The next big move for the dollar will come when the focus of market participants switches back to the structural imbalances that demand a lower dollar, according to Gilmore. April could be the month when this theme re-emerges, he says. The US treasury will be compelled in its foreign exchange report to Congress this month to name China as a currency manipulator for failing to let the yuan move more freely, Gilmore says.
Meanwhile, the Group of Seven industrialized countries, which meets in Washington this month, can no longer put off the adjustment process, Gilmore says. It is worth noting that G-7 officials led most of the major turning points in the dollar, such as the Plaza Agreement and the Louvre Accord, he says.
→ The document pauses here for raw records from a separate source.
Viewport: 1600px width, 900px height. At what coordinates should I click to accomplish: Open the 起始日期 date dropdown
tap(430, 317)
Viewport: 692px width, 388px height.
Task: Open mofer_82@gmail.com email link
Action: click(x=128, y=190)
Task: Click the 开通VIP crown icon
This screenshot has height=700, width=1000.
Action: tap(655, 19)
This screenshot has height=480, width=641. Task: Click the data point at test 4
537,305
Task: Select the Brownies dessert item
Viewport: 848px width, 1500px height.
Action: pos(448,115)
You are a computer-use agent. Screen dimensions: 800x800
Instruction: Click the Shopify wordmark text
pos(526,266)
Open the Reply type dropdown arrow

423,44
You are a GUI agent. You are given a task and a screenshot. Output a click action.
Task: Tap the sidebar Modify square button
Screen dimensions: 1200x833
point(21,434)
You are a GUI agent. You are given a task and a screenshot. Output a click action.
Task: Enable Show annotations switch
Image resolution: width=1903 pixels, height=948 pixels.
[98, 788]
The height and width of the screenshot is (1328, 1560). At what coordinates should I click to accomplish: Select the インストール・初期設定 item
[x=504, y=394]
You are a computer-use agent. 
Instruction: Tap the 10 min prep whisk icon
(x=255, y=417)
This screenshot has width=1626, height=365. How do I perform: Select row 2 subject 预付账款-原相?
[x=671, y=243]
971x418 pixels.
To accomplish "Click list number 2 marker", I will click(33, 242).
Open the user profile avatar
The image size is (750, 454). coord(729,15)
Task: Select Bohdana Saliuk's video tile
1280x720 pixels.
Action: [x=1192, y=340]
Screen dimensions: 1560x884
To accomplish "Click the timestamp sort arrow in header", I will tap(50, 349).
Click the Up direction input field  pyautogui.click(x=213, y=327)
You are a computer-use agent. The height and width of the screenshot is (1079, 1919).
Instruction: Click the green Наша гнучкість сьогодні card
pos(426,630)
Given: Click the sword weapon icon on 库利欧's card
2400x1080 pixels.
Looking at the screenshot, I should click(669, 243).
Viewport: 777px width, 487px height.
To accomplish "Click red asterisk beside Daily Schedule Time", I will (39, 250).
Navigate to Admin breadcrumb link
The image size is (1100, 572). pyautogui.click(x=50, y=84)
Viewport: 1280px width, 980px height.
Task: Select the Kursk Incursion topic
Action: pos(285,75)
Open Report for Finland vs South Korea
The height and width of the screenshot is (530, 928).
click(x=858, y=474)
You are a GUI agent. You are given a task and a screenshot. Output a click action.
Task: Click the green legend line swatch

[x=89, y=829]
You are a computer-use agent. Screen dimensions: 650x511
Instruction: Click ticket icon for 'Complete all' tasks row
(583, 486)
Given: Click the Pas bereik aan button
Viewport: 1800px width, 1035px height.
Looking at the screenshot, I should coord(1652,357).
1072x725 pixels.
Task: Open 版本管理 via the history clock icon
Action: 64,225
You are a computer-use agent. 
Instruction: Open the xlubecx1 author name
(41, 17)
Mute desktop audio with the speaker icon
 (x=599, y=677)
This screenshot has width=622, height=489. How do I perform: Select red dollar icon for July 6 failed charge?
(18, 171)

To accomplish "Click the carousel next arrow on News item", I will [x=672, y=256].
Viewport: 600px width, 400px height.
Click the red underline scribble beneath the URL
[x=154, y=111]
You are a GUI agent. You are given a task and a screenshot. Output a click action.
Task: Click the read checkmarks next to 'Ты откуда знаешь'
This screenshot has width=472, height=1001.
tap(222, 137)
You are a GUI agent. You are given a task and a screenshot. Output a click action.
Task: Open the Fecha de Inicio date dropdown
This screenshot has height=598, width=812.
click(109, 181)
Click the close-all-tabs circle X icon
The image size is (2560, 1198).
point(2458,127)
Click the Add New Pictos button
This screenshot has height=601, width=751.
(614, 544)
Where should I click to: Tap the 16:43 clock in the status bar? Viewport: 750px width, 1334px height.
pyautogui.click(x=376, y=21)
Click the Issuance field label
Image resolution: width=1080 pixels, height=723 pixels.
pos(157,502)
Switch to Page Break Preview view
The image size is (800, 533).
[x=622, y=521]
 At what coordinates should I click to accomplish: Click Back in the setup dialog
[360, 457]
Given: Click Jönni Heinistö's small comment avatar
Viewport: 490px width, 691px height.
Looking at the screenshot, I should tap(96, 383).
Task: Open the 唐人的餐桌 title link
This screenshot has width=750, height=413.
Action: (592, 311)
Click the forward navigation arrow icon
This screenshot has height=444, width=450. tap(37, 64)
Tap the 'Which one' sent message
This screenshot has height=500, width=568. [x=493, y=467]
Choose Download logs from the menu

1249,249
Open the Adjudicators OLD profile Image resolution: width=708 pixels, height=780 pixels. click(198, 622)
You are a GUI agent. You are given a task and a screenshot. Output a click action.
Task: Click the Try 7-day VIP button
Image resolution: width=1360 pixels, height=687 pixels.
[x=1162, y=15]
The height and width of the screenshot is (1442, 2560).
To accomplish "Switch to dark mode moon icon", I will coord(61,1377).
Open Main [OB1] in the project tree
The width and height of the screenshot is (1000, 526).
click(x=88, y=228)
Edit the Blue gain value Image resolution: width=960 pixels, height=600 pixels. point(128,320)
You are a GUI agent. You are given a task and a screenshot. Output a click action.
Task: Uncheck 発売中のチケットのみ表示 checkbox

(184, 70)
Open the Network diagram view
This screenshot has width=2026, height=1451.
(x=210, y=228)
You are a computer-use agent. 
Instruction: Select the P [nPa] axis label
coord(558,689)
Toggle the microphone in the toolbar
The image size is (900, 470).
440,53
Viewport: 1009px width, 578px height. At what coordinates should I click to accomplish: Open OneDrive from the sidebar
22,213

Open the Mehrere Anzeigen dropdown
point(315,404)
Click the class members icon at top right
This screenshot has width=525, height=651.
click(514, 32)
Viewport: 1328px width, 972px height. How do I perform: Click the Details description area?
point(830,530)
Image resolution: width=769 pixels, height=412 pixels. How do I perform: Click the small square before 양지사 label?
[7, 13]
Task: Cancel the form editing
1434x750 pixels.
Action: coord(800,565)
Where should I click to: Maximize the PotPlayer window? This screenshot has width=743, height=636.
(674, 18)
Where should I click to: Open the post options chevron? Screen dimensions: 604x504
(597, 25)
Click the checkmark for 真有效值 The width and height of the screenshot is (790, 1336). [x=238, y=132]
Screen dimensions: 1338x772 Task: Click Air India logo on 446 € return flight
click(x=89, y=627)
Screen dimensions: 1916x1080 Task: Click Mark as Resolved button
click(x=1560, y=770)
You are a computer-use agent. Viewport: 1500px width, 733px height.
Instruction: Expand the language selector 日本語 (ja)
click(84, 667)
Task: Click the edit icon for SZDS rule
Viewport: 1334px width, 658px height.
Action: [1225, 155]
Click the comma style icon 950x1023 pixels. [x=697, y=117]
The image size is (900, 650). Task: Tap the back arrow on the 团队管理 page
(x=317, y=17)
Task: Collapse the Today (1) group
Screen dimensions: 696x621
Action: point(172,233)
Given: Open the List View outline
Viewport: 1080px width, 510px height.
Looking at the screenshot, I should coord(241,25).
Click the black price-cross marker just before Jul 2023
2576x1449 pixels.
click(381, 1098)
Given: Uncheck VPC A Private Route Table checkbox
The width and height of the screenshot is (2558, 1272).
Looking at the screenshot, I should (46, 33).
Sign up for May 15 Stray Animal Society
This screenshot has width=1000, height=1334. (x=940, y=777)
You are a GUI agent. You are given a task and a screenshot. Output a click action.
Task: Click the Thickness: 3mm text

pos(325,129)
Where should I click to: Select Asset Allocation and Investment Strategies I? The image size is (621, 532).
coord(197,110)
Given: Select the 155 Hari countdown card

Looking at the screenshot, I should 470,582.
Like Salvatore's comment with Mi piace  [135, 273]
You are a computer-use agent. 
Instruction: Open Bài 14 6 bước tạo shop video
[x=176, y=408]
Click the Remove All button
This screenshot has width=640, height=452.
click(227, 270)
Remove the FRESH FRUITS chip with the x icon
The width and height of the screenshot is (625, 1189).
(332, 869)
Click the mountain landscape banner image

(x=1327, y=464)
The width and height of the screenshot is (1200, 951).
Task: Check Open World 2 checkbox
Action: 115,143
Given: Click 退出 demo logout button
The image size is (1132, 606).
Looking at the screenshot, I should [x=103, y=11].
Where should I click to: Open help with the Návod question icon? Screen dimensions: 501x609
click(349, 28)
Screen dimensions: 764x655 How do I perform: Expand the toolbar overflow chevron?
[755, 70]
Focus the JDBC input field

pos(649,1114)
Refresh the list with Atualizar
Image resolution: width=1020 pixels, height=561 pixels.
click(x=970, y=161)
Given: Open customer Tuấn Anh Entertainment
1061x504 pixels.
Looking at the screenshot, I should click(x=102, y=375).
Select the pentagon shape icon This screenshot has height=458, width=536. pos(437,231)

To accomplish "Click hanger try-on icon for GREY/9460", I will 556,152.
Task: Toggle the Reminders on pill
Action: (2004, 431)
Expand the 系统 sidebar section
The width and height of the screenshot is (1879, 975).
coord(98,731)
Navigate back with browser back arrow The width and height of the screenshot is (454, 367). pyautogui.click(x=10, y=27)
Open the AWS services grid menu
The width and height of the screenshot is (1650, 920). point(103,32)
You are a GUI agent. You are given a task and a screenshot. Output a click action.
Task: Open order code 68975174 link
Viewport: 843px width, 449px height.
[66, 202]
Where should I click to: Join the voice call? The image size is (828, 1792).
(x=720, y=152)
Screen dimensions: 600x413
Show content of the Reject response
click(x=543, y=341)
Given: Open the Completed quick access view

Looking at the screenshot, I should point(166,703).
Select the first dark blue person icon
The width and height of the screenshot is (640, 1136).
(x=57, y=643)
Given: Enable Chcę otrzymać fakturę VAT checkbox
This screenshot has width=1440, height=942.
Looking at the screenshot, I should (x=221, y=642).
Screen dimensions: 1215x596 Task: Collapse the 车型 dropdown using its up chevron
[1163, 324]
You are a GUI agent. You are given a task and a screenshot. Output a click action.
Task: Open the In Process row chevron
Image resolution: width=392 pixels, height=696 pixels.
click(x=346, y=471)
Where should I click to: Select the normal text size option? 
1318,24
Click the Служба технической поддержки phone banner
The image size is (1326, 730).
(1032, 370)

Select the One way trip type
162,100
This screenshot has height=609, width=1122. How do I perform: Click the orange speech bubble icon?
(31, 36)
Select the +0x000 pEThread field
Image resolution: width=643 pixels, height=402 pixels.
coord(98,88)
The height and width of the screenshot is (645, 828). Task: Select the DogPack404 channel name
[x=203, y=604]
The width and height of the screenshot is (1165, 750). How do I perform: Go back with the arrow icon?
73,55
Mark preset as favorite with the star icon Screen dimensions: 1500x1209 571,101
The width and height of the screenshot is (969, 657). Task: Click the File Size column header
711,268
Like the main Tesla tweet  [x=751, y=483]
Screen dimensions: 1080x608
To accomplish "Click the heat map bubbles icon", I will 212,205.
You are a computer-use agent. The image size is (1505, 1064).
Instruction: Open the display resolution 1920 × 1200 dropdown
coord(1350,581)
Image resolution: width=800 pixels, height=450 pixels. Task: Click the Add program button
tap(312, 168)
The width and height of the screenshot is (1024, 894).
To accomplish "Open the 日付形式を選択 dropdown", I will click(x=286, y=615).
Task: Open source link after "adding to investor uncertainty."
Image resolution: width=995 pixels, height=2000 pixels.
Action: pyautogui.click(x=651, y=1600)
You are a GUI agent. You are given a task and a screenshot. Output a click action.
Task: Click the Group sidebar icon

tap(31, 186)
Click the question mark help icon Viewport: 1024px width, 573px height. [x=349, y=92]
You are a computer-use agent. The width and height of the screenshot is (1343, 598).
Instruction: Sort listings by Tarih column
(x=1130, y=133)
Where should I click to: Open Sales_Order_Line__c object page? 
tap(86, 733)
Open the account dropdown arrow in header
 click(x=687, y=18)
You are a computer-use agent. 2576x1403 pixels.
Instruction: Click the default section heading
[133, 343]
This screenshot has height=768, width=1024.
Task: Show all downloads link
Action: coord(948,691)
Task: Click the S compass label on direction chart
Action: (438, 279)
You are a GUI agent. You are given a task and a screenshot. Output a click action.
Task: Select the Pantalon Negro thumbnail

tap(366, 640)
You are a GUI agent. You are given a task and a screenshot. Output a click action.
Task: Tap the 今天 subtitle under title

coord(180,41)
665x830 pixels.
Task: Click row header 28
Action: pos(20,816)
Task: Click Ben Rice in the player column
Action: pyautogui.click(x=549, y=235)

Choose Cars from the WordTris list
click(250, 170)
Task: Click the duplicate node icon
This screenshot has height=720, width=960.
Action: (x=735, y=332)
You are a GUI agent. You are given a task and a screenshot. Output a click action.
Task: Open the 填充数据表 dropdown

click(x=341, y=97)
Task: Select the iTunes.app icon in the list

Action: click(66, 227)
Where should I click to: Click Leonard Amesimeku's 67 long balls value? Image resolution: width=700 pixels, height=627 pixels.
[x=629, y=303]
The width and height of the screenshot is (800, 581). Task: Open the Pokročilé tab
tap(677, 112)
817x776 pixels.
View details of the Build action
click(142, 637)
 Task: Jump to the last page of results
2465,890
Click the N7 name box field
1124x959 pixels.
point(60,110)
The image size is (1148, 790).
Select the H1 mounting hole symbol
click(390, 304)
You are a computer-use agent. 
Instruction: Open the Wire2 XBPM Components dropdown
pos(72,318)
The Plaza Agreement in September 1985 involved coordinated intervention by the Group of Five to sell the dollar. The G-5 agreed at a meeting in New York’s Plaza Hotel that exchange rates should play a role in adjusting external imbalances and that the dollar had become too strong. In the Louvre Accord of February 1987 the major industrial countries agreed, at a meeting in the Louvre Museum in Paris, that the fall in the dollar since the Plaza Agreement had brought their currencies within ranges broadly consistent with underlying economic fundamentals, and the G-7 agreed to stabilize exchange rates.
“The longer the adjustment process is delayed, the more severe the process will be when it comes,” Gilmore says.
Meanwhile, the dollar’s share in world foreign exchange reserves is declining, but only because China does not reveal its rising holdings of dollars, says Brian Reading, economist at Lombard Street Research in London. China now holds 27.8% of total reserves of developing countries, up from 14.9% at the end of 1998, he says, adding that perhaps 90% of Chinese reserves are in dollars.
A new quarterly series from the International Monetary Fund showed that the dollar accounted for 66.4% of total allocated foreign exchange reserves worldwide as of the third quarter of 2005.
“There has long been an expectation that countries would sooner or later diversify their foreign exchange reserve holdings out of dollars,” according to Reading. Following what is happening, or more accurately what has not been happening, has been made a lot easier by the IMF’s release of quarterly figures on the composition of official reserves, he says. For many years, the only source of statistics for the currency composition of countries’ foreign exchange reserves came from IMF annual reports, which were outdated by the time they were published.
There has been no Asian shift out of dollar reserves yet, Reading says. While the IMF never reveals individual countries’ allocations, it publishes the totals for all contributors and the breakdown between industrial and developing countries. Nearly all of the industrial countries contribute data to the IMF, and they divulge what currencies they are holding their reserves in. Developing countries, however, are much more reluctant to disclose such information. Almost half of developing countries’ reported reserves remain unallocated. Meanwhile, three-quarters of the increase in world reserves since the end of 1998 was amassed by developing countries, Reading says. Since China, until July 2005, pegged its yuan currency to the dollar, it is virtually certain that most of its foreign exchange reserves are held in dollars, he says. When 90% of China’s foreign exchange reserves are added to the total of allocated dollar reserves, the combined share of the dollar in total world reserves appears to have fallen only slightly, Reading says.